* EXERCISE *
When you reach the line that holds "The height and", start copying exactly and keep going through the final line of the data, leaving out pictures.

(Collected data)
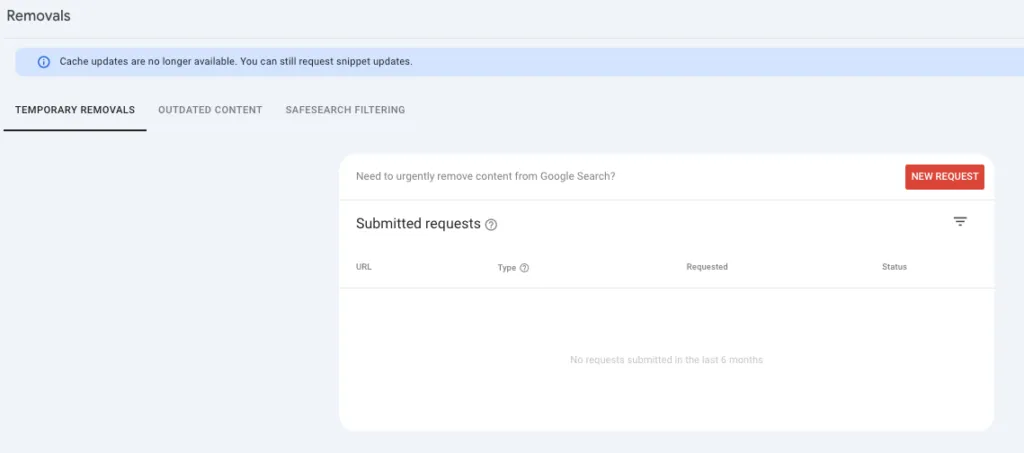Click the Submitted requests heading
This screenshot has height=453, width=1024.
pos(418,223)
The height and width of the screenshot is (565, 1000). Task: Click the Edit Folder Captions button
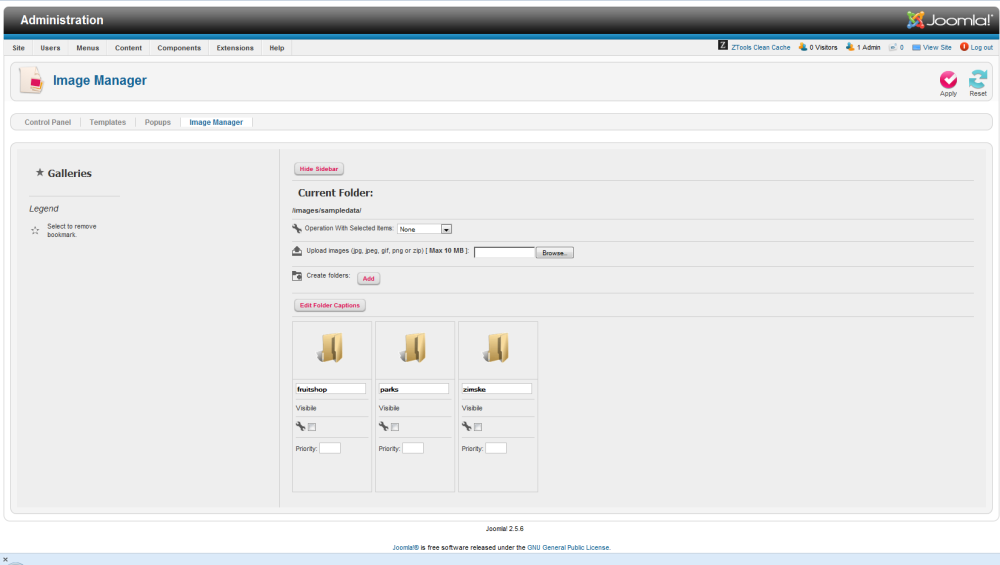pyautogui.click(x=330, y=305)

* RESPONSE TO THIS TASK *
The height and width of the screenshot is (565, 1000). Task: Click the Edit Folder Captions button
pyautogui.click(x=330, y=305)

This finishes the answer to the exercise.